Foi lá procurar nas gavetas.

     Senhor da farmácia - É este?

     Acre - Esse mesmo!

(envia-me um olhar estranho)

     Acre - É muito mais caro?

     Senhor da farmácia - Não, é só o dobro. Este é dej, arranjava-lhe um a cinco! E tem lá a subjtáncia na mejma.

     Acre - Então vá, traga lá o de cinco. Sabe, é que eu sou de Lisboa mas esqueci-me deles. Também se não correr tão bem não há problema nenhum.

(olha-me para as unhas pintadas de preto quando vou pagar com o multibanco)

     Senhor da farmácia - E olhe, se se sente bem, não lhe passe pela cabeça deixar de tomar! Há médicuj que dizem que uma vej tomando é pa sempre! Tenho aqui uma senhora que me dij sempre: "olhe, eu sinto-me tão bem, para que é que vou deixar de tomar? De cada vez que lá vou ao doutor ele diz-me: oh dona não sei quantas, já lhe dei o esquema todo bonitinho para fazer o desmame, vamos lá deixar isso que já não precisa disso para nada. Mas eu ando bem disposta, sempre a rir-me, para que é que vou deixar de tomar?".

     Acre - Pois, eu sei que não é coisa que se deixe de tomar de um dia para o outro...

     Senhor da farmácia - Há aí unj que se sentem benhe, ahh e o caralho, já não preciso desta merda pa nada, deixam de tumare. E é vê-los dali a uma semana com umas dorj de cabeça do caralho!

     Olhe, eu cosjtumo dizer: deixem-se tar a tumar, 5 euros dá para doij mesej, é como quem bebe uma cerveja! Deixem-se andar assim que é milhor!

     Sabe, antej de tumar pensa-se no fosso vinte e quatro horaj por dia. Depoij fica tudo melhor passado um tempo, a pessoa sente-se benhe, socialmente benhe tambénhe, mas o fosso está lá! Só que só pensam nele de vej em quando, unj minutoj por dia. Maj deixam de tumar e depoij já é uma hora por dia, e depoij duaj, e depois trêj, e àj tantaj estão no fosso e ainda é maij difícil porque nãum admitem que tiveram uma recaída e nãum contam nada aoj amigoj e à família e é por isso que depoij há djegraçaj.

     Acre - Sim, também deve depender um bocado dos casos. Eu sinto-me bem mas sei que para descontinuar daqui a uns tempos logo se pensa nisso com cuidado.

     Senhor da farmácia - Aqui o que maij encontro é pessoaj a fazer estej comprimidoj por perda de entej queridoj. Ou o cão ou o gato. Não somus munto inteligentej, em vej de escolhermos tartarugaj ou papagaioj... olhe, e outra coija importante são os amigoj. Não há de ter muntos amigoj a sério mas são importantes! Veja lá isso benhe!

      Acre - Agora disse uma grande verdade. Eu tenho a sorte de ter alguns...

(mostro-lhe os dedos da mão com as unhas pintadas; ele olha e esbugalha os olhos outra vez).

     Senhor da farmácia - E uma mãum chega para uj contar e ainda lhe devem subrar dedos! Amigoj a sério! Olhe, estime-oj!

     Acre - Estimo sim, acredite! Sabe que a partir de determinada altura é mais difícil fazer amigos novos, é bom que já os tenha feito!

     Senhor da farmácia - Poij, conhecidoj é mais fácil. Amigoj a sério é outra conversa. Ainda pur cima nój podemoj ser amigoj dojoutroj maj ojoutroj não serem nossos amigoj. Você pode ser meu amigo mas eu não o contar noj meuj cinco!

     Acre - Obrigado pelas dicas! Bom resto de domingo!

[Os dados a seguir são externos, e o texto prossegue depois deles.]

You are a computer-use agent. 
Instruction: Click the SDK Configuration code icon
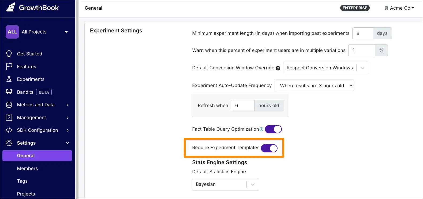[9, 130]
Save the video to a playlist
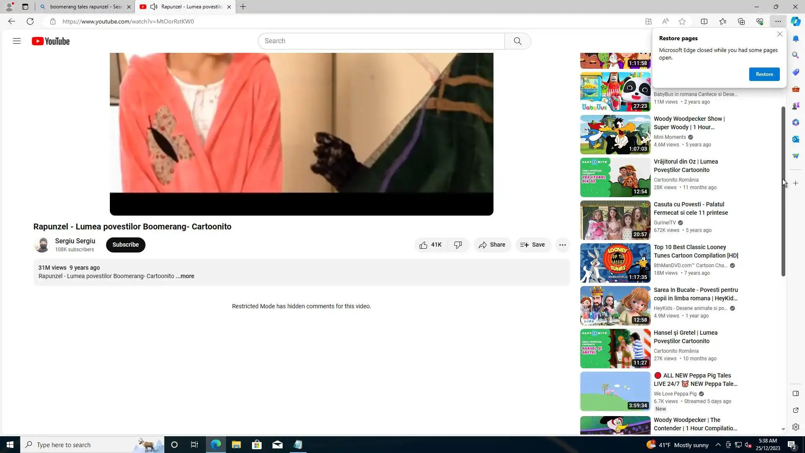805x453 pixels. point(533,245)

    Saí da farmácia e cruzei-me com duas miúdas nos vintes e poucos (joaquinzinhos) que se dirigiam para lá. Vinha com embalagem e carteira e telemóvel e tudo nas mãos e repararam-me nas unhas e sorriram discretamente.

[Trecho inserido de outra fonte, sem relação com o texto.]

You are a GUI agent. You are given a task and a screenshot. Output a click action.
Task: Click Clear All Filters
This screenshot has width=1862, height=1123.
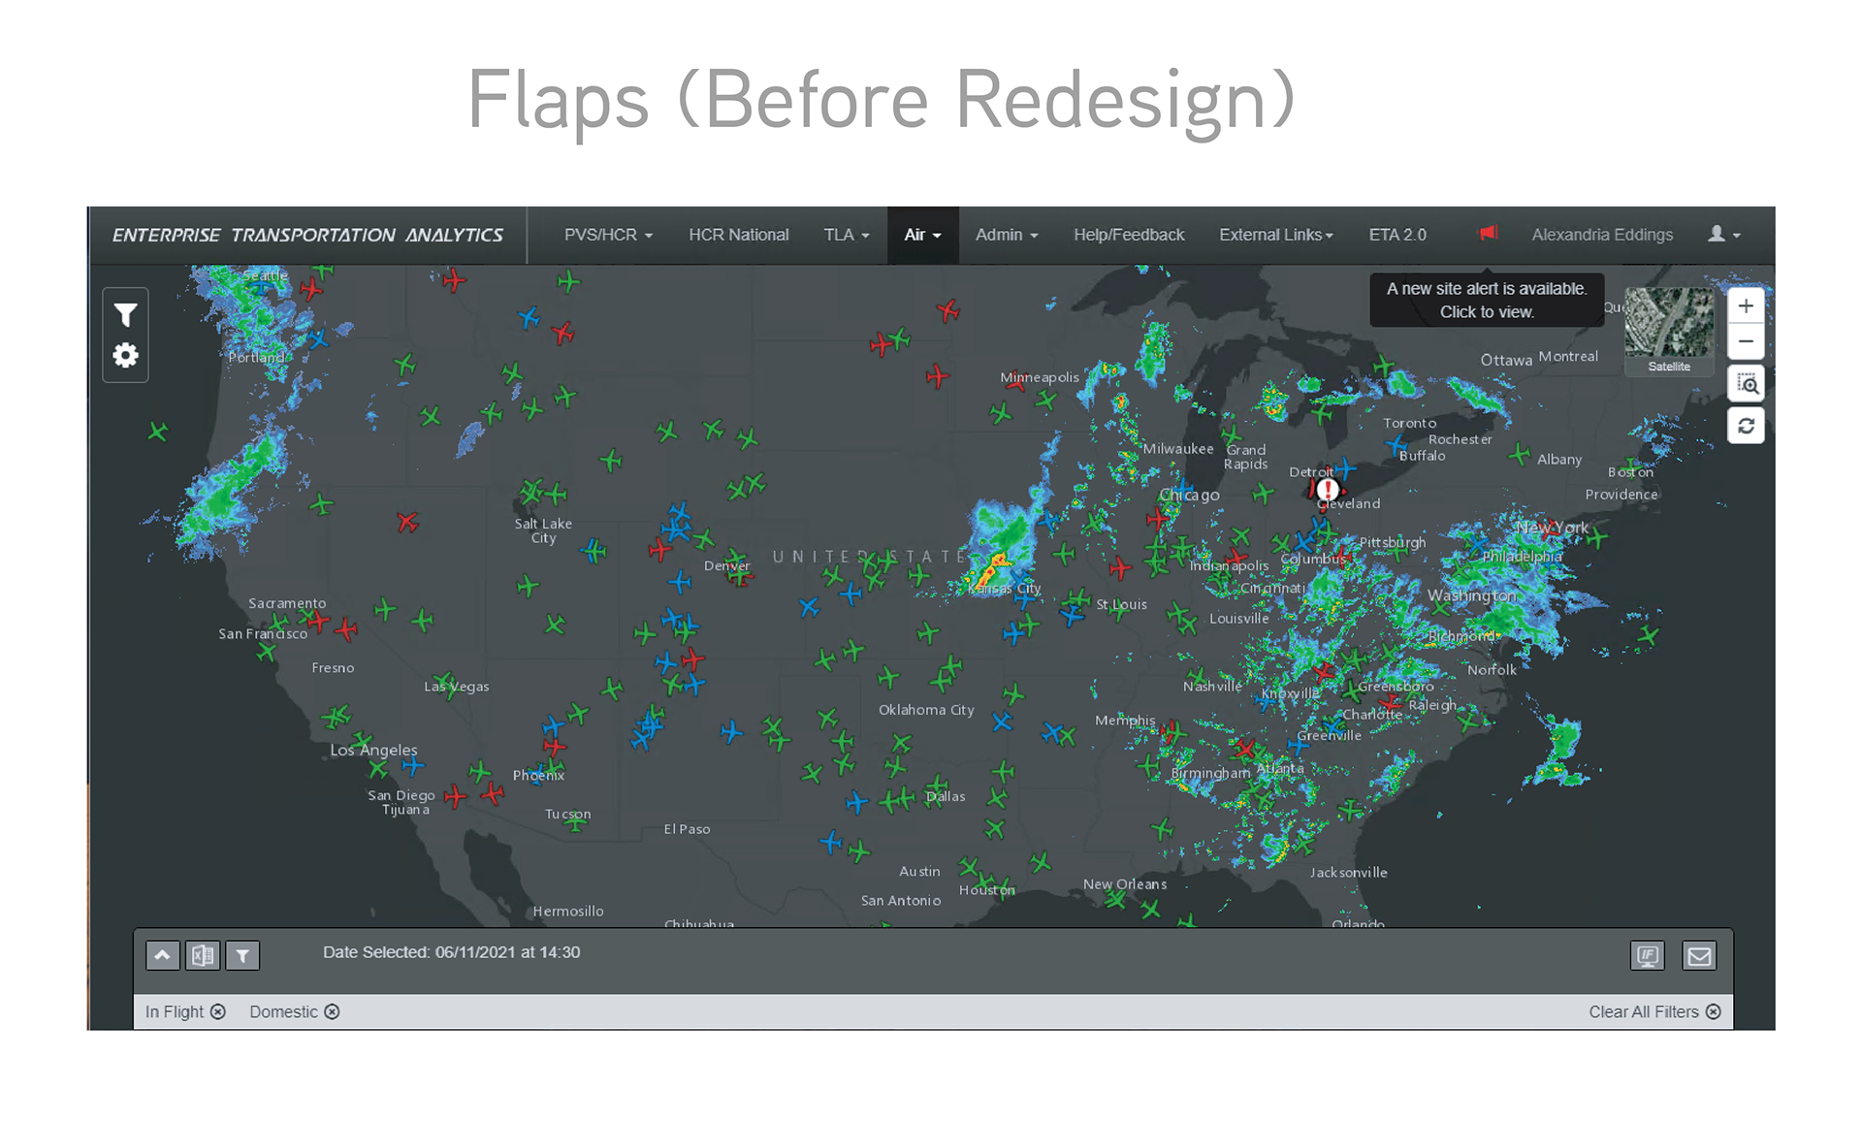click(1653, 1011)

     Lembrei-me então que também ia tentar comprar acetona na farmácia. Mas não tive coragem de lá voltar e perguntar ao senhor da farmácia se a vendia.

5 comentários:

  1. Estava aqui a pensar porque descreves caixas de comprimidos tal e qual como os velhinhos descrevem os próprios; "é assim um comprimido redondo, branquinho, pequenino com uma risca no meio..."
    Quase me esquecia que és um deles, qualquer semelhança não é pura coincidência! :p

    ResponderEliminar
    Respostas
    1. Já sabia que alguém iria dizer algo assim. Mas descrever embalagens apesar de tudo é diferente de descrever comprimidos. E é a um técnico de farmácia/farmacêutico... A ver se ele não descobriu logo ?

      Eliminar
    2. Diferente mas semelhante :p
      Ao que parece o Sr da farmácia tem uma vasta experiência em vender esse medicamento... ou no caso em desaconselhar esse laboratório! Se calhar ganha à comissão com o outro que compraste :D Fizeste a boa ação do dia!